++++ Text segment ++++

Thursday, January 5, 2017

Illness Fatigue In Our Busy-Centered World

When you battle chronic illness, you most likely battle exhaustion and fatigue. Often. When you battle chronic fatigue syndrome (now known as ME/CFS) it's guaranteed that you do. Because, you know, it has fatigue in the name. And when you pile on depression, anxiety, and mood cycling (the ups and downs exhaust like you wouldn't believe) it basically feels like the energy has physically been syphoned out of your body - which I'm sure my fellow spoonies experience with their own illnesses.  Of course, this in and of itself is an issue, since it can make every day tasks like working, walking the dog, cooking dinner, and cleaning the house feel like you're going through them with a body full of lead.  But wait, there's more.

Our society loves to be busy. We don't say that of course - in fact, we mask it under complaints of how busy we are - but we do. It's become an automatic response for so many. "How are you doing?" And the answer is always  "Busy!" Often, I don't think they know what they're busy with. It's replaced "Good, how are you" as the human auto-reply. People wear their hectic schedules, lack of sleep, lack of meals like a badge of honor. "I haven't slept more than two hours, I missed breakfast and lunch every day this week, and I haven't had time to pee all day!" Like giving yourself a bladder infection is something to be proud of. But for some reason, this makes everyone "ooo" and "ahhh" time and again.

So when you have an illness that makes you feel like you have skipped two meals each day and haven't slept more than two hours a night, even when you have, it is tough to "keep up". Here's everyone being too busy to pee, and here's me trying to muster up the energy to get off the couch and walk the 15 feet to the bathroom to pee. And it makes me feel like shit (pun totally intended). Because there's that tiny part of me that for some ridiculous reason wants to be too busy to pee. Because I want to have the energy to be that busy. I want to feel like I have the strength to make my mark on the world. I want to not be so fatigued that even when I'm most inspired I can't will myself to have the energy.  I want to stop giving up when I hit even a tiny bump because I feel physically and mentally too drained to push through it.

++++ Given information ++++

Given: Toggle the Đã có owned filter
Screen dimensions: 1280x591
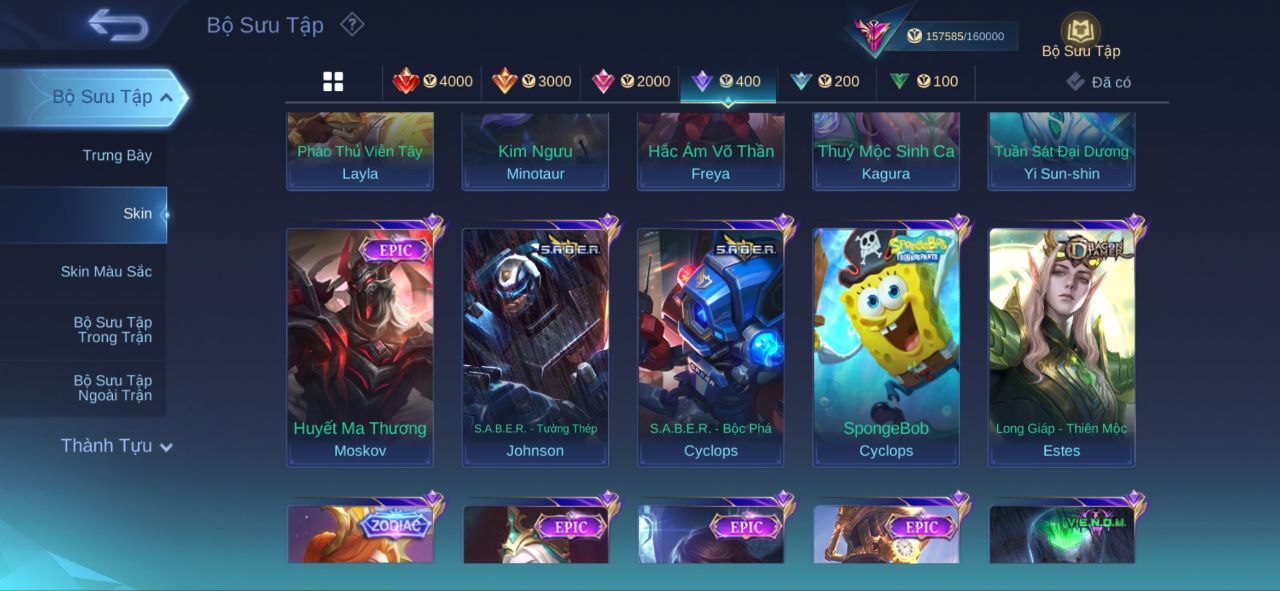Looking at the screenshot, I should (x=1098, y=82).

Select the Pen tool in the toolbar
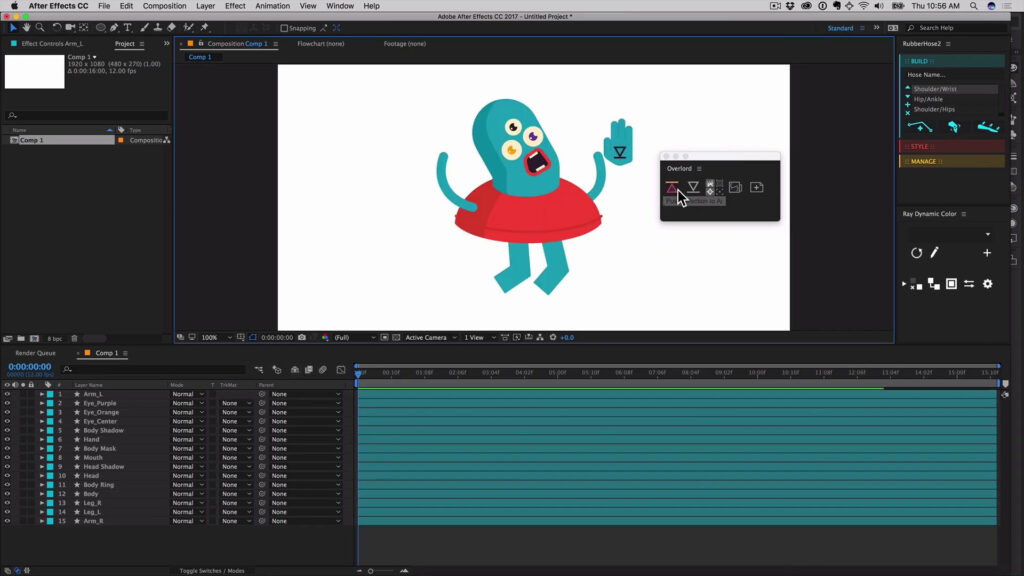pos(113,28)
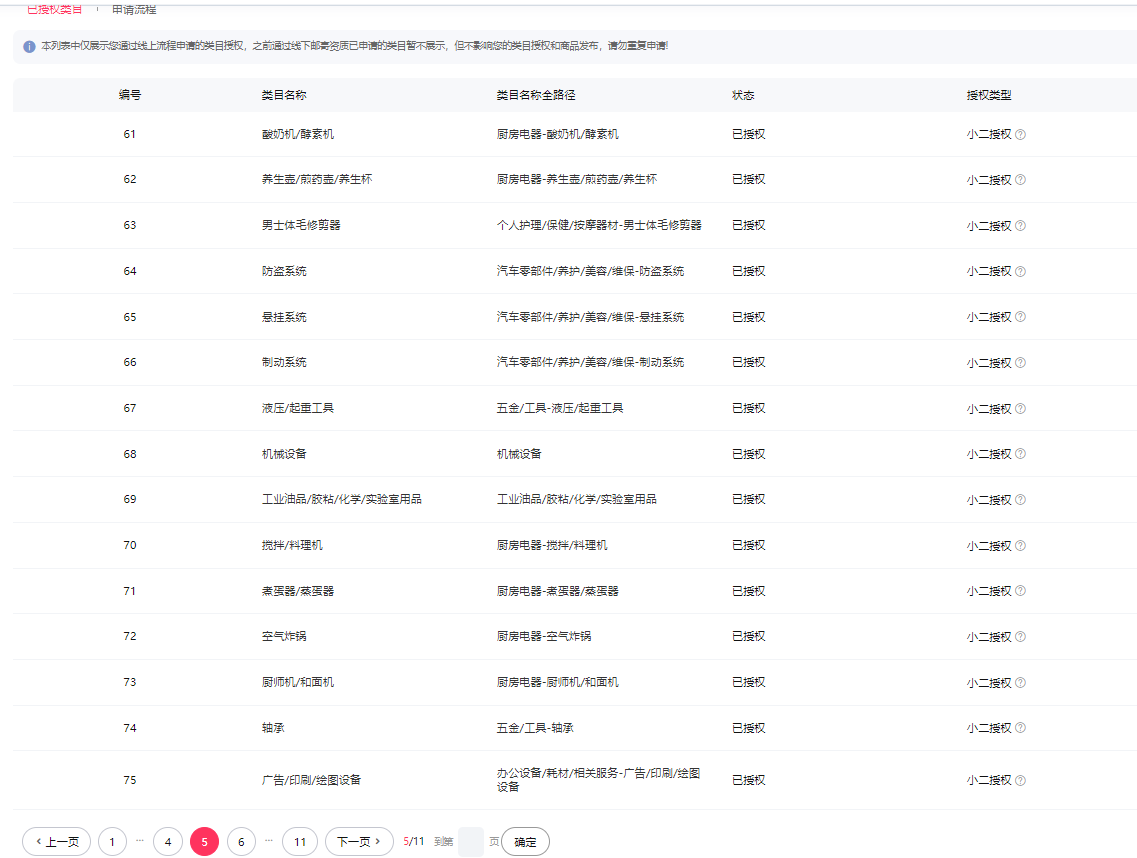Click help icon in row 69 工业油品 row

click(1020, 500)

++++

#### [Problem details]
Continue the blog post on illness fatigue in a busy-centered world, picking up right after its final sentence.

#### [Response for this exercise]
Instead, I get home from my part time job at 1:30, 2:00, 2:30PM, and I sit on the couch or at the desk trying earnestly to find the energy to do more. I want so badly to have a burst of mental and physical awake-ness. I feel like, "If I could just do this enough, push myself through it, I could get the ball rolling on this project, and maybe over time, I could grow it and it would become successful. If I could just force myself, push myself harder, I could fulfill my dreams." But I sit there with my body and brain feeling like they're turning to jello and finally say, "I can't.". Despite the fact that I know it's illness, I still hate it. I think back to my early 20s, when I worked full time and got my Master's at night and did a correspondence program in my "free time".  I want so badly to have that version of me back, or at least the energy that this version of me had (I rather like the wisdom and decision making of the 30-something me better). And I wonder how I managed it - I wasn't diagnosed then, but I still battled my illnesses, I just didn't realize all of them. It makes me question myself. Why can't I do it now?  Even though I know the answer, sometimes I often don't want to accept it. Especially when I look at others who are also ill (often more ill than myself), but who have managed to make an impact, to grow their projects and their advocacy efforts, to get to where I want to be. And I start blaming myself - if they can do it, why can't I? There must be something wrong with me. I must not be trying hard enough, or maybe just not capable enough. But especially during a time of depression, it's easy to blame myself, and to allow that to drag me down even further.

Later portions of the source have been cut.